Arrange the lines of the material below as a numbered list, from the line containing "This screenshot has" through the end of the material, both ends included and blank lines left out. Leave the pictures out of your list.

[Records from a data source]
= = = = =
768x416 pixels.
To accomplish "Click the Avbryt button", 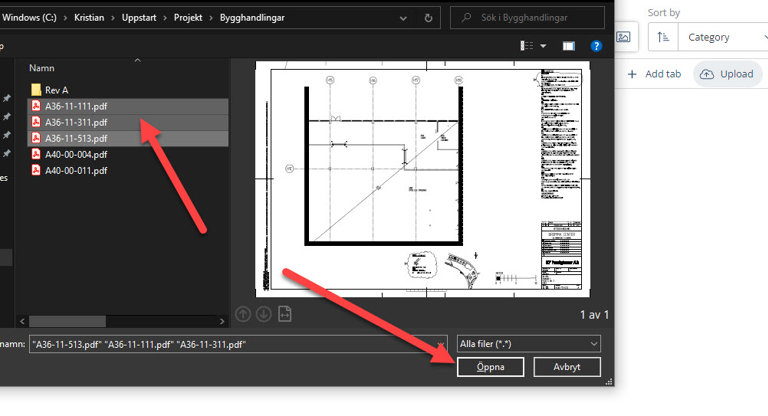I will 566,367.
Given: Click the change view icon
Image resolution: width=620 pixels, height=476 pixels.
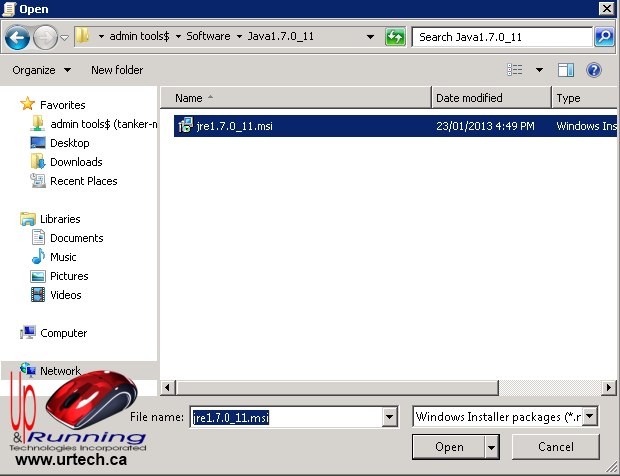Looking at the screenshot, I should click(515, 70).
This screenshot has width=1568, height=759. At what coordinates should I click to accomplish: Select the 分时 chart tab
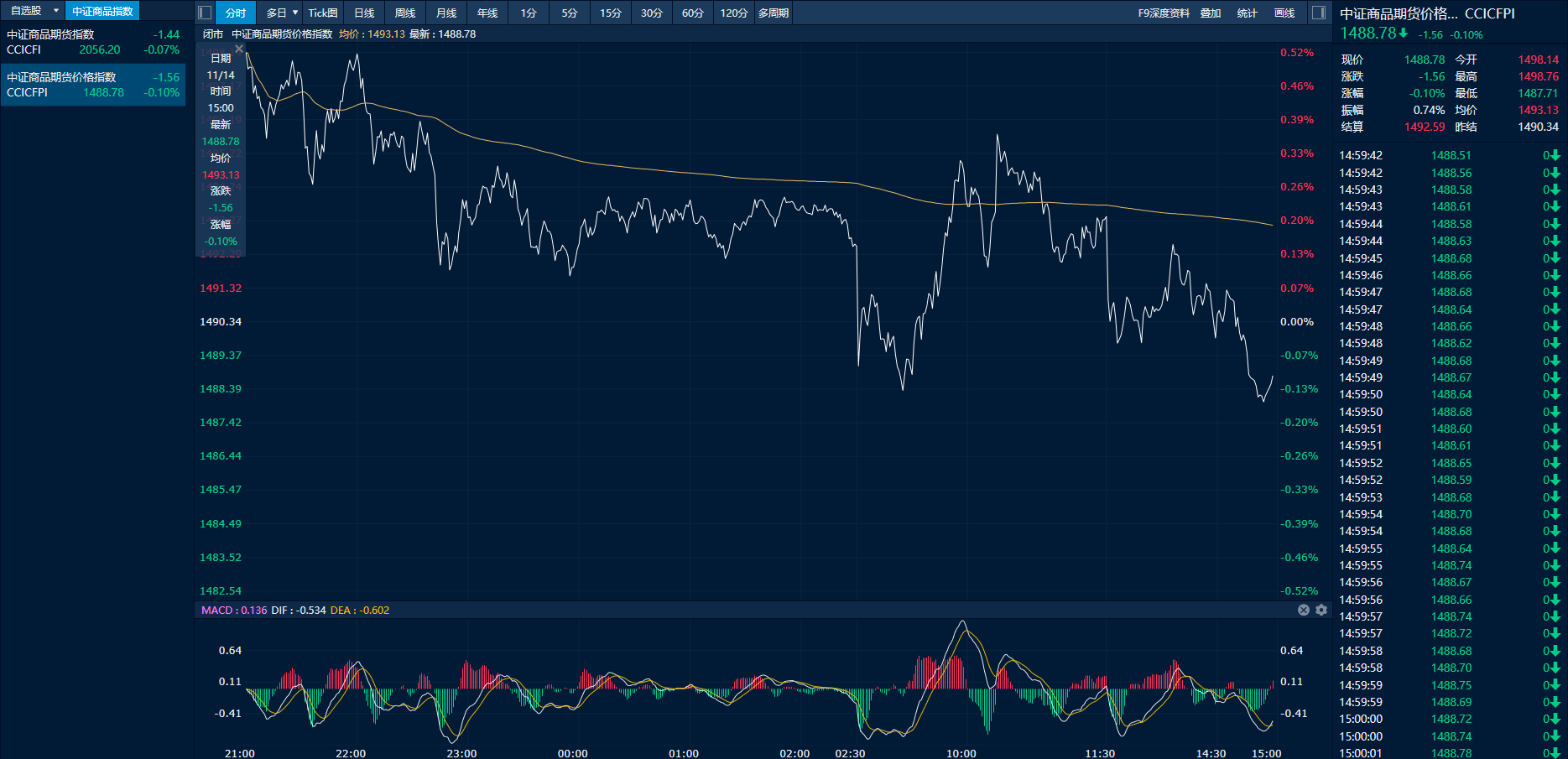(236, 13)
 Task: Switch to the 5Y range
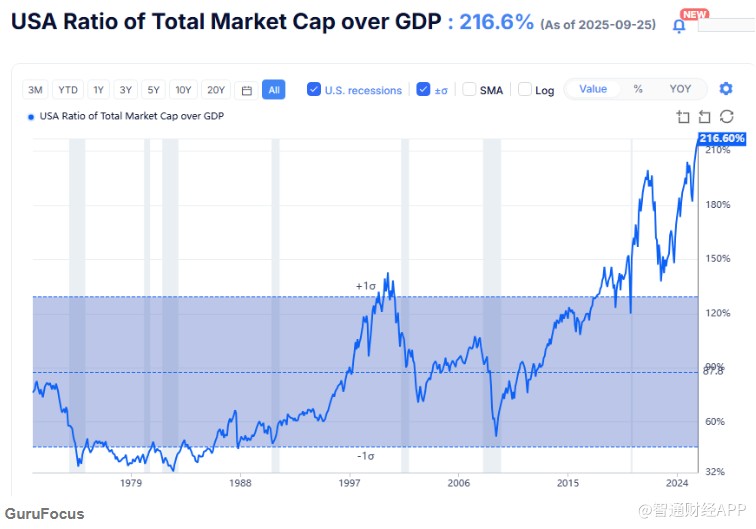152,90
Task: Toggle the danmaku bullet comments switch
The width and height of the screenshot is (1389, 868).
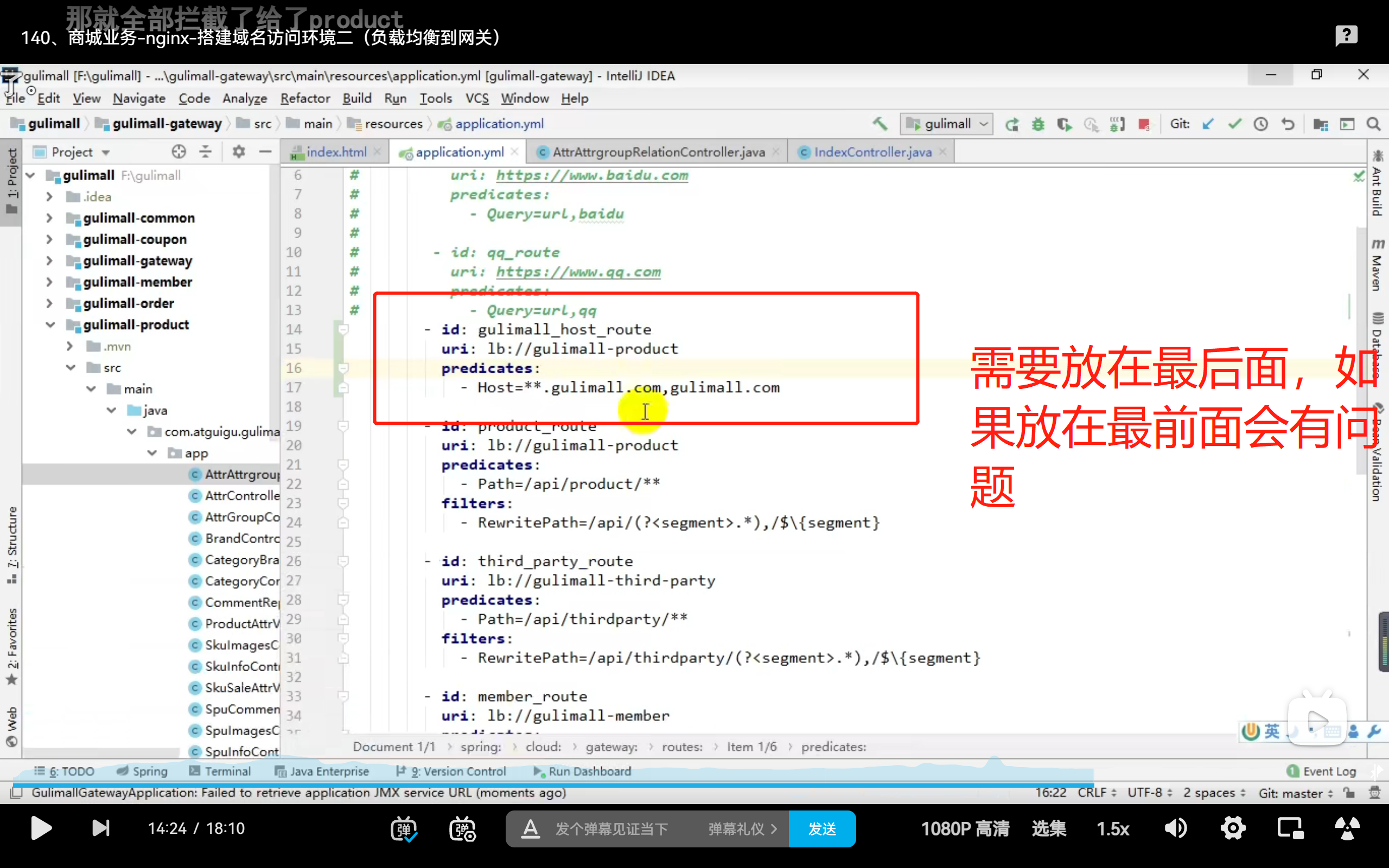Action: pyautogui.click(x=404, y=828)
= = = = =
→ **Final result**
1. This screenshot has width=1568, height=759. At what coordinates should I click to accomplish: Select the 分时 chart tab
2. (236, 13)
3.  Task: Switch to the 5Y range
4. 152,90
5. Task: Toggle the danmaku bullet comments switch
6. The width and height of the screenshot is (1389, 868).
7. Action: pyautogui.click(x=404, y=828)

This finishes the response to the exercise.